The decade ahead for Nike and Anta
When I look at how this plays out, I keep coming back to one number. Anta Group did about $10.2 billion in 2024 revenue, per Modaes. Nike did about $51 billion in fiscal 2024. The gap is real.
Anta does not need to overtake Nike to hurt Nike. The Chinese group only needs to keep peeling off premium customers in China, and now in the West, while Nike’s restructuring costs and discounting grind through margins.
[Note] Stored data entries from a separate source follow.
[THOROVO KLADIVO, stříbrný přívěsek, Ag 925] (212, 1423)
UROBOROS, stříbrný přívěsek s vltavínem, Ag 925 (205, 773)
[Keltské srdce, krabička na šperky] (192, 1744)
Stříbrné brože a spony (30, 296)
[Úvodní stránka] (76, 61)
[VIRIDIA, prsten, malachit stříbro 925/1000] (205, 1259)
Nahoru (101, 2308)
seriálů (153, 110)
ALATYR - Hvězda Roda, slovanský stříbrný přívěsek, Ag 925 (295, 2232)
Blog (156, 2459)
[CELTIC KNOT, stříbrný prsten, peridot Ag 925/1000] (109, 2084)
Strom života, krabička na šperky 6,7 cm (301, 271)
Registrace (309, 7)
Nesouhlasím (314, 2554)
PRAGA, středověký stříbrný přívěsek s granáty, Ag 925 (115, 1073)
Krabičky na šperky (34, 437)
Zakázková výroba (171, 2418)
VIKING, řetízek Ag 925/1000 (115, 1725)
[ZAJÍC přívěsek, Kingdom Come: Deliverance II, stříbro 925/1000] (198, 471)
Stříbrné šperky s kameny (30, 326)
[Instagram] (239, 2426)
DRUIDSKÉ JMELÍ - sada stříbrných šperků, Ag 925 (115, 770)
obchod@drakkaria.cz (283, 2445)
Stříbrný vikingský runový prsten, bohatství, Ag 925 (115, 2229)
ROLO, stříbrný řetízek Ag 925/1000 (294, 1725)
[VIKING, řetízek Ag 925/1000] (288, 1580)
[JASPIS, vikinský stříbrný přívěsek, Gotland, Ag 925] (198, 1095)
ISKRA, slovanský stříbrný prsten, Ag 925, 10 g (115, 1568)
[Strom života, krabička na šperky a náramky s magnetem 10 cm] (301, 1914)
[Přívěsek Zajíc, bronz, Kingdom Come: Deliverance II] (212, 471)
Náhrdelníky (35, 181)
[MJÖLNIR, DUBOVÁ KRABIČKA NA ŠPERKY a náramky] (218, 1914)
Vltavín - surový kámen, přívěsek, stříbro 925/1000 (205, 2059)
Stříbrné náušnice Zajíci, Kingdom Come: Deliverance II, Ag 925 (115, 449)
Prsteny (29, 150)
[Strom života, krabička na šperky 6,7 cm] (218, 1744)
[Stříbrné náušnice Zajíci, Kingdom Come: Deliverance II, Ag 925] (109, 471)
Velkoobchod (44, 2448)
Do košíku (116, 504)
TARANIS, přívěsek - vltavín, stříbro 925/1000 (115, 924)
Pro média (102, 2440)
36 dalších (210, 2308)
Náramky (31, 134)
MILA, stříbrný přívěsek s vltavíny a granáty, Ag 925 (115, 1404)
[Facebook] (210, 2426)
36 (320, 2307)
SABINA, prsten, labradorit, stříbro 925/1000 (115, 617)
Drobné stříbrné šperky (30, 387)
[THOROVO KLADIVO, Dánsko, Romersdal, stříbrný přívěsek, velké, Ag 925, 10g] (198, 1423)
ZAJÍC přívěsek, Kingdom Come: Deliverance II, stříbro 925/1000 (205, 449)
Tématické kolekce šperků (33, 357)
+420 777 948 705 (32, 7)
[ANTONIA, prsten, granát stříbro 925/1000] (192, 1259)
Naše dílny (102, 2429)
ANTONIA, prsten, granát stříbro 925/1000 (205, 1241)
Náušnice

Anta chief operating officer Chen Ke once said the dream “in 2015 was to have revenue over 100 billion yuan ($15.36 billion) by 2025”, reported Business of Fashion. The company hit that mark a year early.
Beverly Hills was the soft launch for the Anta brand itself in February of last year. Puma was the down payment on European scale. Arc’teryx is doing the work in your kid’s high school hallways and at your local Whole Foods parking lot.
The next ten years will tell us whether Ding Shizhong’s twenty-year-old line about being “the Anta of the world” was a slogan or a forecast. For now, anyone holding Nike stock, working at a Nike retailer, or shopping for that next $700 jacket should know there is a new name on the door, even if it is not on the label yet.